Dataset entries
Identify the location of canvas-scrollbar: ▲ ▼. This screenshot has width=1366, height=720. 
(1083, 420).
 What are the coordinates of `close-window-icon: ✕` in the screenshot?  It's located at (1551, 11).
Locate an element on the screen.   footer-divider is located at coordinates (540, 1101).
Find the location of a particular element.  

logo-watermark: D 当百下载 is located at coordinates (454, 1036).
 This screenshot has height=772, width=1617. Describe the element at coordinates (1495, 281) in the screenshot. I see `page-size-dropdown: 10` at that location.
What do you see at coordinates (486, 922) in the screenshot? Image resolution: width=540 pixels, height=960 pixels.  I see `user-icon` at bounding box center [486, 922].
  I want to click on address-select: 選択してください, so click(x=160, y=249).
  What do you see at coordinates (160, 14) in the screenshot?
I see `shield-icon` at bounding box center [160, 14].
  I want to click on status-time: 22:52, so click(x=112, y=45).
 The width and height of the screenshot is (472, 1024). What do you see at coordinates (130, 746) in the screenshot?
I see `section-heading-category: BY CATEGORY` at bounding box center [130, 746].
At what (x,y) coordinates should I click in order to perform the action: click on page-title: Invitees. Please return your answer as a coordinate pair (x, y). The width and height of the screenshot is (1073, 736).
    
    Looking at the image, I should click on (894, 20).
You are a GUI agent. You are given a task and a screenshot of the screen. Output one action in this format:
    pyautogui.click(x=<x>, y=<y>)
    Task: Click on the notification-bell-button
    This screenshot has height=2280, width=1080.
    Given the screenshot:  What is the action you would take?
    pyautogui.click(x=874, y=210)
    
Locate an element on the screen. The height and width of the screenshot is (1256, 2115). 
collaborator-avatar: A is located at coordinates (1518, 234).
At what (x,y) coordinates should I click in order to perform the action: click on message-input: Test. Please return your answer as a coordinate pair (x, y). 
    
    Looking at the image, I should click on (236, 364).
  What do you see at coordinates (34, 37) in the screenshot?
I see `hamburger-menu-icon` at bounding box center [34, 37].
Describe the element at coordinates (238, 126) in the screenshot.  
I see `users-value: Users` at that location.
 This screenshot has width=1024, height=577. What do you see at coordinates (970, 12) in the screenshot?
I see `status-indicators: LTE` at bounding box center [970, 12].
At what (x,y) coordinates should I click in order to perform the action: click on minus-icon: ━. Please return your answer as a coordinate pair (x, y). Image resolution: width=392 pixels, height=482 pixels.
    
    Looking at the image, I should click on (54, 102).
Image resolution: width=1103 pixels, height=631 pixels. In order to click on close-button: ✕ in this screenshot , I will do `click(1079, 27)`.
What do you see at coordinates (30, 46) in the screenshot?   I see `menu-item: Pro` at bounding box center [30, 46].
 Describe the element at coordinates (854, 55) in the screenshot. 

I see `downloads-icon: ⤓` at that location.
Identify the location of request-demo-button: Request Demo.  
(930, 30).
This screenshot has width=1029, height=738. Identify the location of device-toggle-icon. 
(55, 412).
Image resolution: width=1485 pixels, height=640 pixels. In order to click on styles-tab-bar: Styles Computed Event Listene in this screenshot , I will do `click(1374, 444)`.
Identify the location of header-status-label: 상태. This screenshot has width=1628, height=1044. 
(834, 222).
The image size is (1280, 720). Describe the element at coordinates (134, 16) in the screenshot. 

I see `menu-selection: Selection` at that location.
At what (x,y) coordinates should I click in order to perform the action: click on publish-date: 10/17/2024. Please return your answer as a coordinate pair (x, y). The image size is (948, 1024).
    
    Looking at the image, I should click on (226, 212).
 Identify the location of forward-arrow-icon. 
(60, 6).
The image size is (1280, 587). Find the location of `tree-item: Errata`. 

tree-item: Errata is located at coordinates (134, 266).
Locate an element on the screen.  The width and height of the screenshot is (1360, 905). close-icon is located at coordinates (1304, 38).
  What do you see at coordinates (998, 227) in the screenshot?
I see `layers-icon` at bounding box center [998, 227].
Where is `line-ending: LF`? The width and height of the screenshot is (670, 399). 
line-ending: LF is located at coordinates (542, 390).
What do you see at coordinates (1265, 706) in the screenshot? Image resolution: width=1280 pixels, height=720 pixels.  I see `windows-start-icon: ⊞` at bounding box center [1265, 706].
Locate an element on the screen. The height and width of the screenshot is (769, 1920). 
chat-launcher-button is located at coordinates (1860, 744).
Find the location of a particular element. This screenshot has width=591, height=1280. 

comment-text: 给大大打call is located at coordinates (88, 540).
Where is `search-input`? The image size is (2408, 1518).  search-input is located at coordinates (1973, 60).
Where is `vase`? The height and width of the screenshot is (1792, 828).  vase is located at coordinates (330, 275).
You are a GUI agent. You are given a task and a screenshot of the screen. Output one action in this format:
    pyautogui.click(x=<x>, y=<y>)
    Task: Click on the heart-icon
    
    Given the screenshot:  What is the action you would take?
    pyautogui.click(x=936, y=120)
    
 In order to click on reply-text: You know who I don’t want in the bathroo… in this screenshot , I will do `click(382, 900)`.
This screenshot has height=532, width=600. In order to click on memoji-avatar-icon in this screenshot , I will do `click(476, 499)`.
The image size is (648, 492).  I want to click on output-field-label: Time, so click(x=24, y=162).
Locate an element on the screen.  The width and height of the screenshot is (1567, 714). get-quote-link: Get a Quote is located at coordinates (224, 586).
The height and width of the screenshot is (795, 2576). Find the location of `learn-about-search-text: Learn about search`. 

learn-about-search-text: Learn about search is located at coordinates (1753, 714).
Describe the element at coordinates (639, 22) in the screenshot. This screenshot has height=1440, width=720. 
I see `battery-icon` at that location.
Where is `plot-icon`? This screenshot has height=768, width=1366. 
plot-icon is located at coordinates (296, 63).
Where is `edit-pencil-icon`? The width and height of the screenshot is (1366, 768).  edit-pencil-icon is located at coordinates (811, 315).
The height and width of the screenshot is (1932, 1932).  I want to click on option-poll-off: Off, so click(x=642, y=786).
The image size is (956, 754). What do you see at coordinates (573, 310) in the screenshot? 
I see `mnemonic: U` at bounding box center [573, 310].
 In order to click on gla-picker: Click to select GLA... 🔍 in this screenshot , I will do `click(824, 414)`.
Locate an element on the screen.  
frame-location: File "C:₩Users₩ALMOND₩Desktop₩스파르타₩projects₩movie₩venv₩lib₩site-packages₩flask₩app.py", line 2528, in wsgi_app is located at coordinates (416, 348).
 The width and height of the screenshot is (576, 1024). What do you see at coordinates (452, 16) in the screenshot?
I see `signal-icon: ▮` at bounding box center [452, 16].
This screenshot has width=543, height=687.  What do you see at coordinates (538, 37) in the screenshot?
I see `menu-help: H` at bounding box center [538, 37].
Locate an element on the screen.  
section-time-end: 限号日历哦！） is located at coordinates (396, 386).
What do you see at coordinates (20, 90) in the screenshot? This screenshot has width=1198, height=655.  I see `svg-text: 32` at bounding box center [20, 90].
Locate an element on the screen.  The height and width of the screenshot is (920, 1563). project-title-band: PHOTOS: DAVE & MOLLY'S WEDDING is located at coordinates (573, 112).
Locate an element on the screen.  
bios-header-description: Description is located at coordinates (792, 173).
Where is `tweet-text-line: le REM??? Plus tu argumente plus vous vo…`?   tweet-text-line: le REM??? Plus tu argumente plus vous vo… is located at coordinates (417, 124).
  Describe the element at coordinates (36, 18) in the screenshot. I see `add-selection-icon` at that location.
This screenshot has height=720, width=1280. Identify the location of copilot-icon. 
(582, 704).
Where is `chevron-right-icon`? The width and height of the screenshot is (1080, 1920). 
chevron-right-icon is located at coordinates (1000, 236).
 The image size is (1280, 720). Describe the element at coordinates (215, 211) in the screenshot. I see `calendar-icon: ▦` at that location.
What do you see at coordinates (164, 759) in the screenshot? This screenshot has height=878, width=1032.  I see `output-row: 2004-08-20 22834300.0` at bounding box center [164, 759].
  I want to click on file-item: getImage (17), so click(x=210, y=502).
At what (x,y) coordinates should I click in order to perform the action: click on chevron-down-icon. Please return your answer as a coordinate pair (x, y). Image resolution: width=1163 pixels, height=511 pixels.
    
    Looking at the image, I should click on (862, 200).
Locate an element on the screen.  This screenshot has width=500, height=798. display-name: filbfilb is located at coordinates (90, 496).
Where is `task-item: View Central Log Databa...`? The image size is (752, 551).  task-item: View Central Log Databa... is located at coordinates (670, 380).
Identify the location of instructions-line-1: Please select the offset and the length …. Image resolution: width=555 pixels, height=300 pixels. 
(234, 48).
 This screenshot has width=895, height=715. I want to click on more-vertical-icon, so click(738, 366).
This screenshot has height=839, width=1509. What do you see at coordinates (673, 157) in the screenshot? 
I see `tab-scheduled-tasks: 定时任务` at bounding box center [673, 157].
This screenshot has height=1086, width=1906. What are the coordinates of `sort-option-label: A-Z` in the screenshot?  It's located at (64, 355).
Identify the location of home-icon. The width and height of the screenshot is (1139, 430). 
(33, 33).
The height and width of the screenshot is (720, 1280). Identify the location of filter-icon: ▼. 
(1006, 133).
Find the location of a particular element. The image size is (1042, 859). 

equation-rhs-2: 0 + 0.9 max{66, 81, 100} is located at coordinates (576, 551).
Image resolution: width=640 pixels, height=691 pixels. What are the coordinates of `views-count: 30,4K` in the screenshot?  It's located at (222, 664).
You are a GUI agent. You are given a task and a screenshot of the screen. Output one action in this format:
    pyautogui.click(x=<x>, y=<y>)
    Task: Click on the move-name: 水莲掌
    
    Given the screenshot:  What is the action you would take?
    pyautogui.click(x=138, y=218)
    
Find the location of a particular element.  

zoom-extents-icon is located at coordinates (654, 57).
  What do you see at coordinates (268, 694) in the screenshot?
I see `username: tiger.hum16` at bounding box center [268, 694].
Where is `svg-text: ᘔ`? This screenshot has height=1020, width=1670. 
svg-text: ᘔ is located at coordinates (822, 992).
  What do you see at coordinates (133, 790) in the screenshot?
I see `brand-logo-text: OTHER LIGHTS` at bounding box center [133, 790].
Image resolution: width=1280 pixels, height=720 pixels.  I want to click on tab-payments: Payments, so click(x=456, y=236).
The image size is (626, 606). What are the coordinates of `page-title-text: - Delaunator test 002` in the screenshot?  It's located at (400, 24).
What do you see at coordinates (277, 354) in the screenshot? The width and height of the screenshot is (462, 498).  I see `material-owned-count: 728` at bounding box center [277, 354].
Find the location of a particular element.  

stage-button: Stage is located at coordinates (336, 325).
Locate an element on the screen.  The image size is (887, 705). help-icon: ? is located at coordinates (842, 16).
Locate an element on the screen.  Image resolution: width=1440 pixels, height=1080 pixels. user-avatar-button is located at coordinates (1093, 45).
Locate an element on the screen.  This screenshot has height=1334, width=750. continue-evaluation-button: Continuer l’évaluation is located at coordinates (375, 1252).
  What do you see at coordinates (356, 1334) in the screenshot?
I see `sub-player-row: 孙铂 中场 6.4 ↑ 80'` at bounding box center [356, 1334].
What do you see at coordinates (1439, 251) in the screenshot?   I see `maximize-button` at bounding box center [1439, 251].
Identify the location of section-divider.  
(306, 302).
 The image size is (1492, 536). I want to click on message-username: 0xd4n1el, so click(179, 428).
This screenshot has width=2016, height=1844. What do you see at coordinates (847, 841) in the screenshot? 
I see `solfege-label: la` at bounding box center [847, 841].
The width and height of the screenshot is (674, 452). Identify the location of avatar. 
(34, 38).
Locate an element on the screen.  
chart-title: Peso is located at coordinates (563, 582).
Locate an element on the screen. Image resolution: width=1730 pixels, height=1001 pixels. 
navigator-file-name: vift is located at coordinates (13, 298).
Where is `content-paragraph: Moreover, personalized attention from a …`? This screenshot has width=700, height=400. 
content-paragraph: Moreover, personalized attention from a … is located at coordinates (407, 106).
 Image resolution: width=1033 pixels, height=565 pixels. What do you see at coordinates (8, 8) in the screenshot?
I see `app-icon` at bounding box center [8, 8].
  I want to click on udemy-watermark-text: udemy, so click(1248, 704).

PROBLEM TO WORK ON | Output again, unchanged, everything from the line containing "Describe the element at coordinates (639, 22)" down to the line containing "plot-icon is located", with both of those lines included.

RESPONSE BELOW |
Describe the element at coordinates (639, 22) in the screenshot. This screenshot has height=1440, width=720. 
I see `battery-icon` at that location.
Where is `plot-icon`? This screenshot has height=768, width=1366. 
plot-icon is located at coordinates (296, 63).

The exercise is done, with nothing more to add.